■ **What you will do**: Repeat the data word for word, starting at the line containing "How do I perform: Click the 100-point" and ending at the line containing "point(303,155)", with both of those lines included. Leave the pictures out of your answer.

■ **Information provided**:
____________

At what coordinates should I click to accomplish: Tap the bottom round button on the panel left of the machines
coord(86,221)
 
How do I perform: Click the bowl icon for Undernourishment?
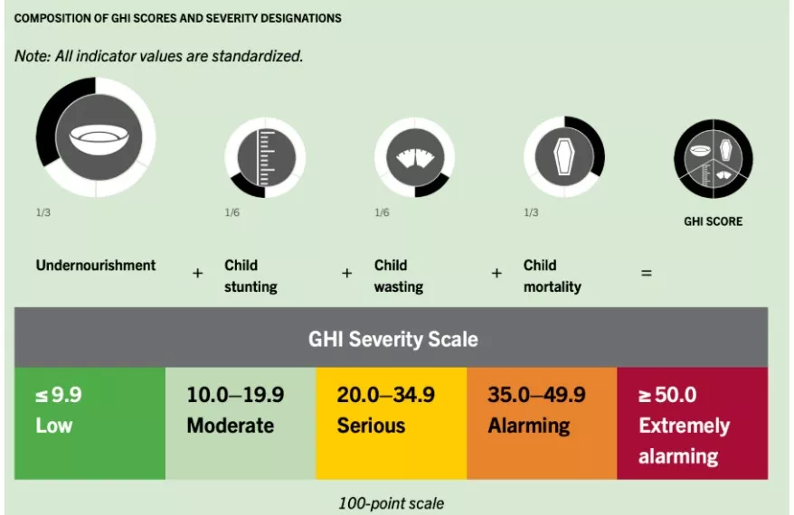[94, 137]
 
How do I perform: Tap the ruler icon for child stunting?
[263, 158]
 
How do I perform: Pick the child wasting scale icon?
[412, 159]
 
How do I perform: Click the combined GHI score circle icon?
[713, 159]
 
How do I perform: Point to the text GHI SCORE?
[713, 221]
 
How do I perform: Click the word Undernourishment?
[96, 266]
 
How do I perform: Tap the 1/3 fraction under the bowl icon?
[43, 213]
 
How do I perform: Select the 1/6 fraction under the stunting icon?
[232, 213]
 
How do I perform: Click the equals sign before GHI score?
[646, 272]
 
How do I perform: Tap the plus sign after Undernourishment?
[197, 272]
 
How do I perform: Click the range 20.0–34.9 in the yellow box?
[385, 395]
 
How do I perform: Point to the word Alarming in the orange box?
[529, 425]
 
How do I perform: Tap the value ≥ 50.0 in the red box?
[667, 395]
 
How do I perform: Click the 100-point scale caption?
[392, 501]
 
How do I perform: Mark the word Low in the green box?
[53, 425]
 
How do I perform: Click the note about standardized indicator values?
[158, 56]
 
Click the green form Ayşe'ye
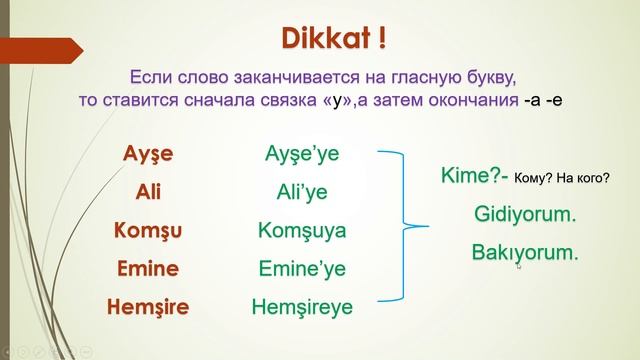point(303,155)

____________

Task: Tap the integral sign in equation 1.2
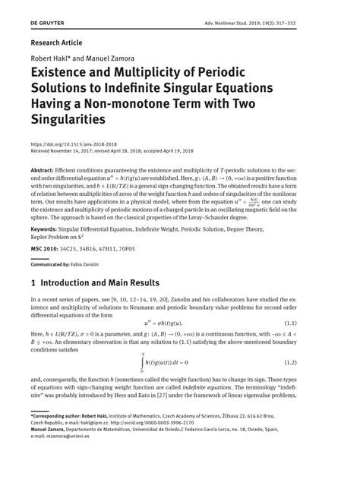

____________

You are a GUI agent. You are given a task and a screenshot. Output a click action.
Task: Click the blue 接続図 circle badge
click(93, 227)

____________

■ **Completed task**:
How do I perform: Click the 100-point scale caption?
[392, 501]
 
How do I perform: Mark the word Low in the green box?
[53, 425]
 
How do I perform: Click the note about standardized indicator values?
[158, 56]
 
Click the green form Ayşe'ye
point(303,155)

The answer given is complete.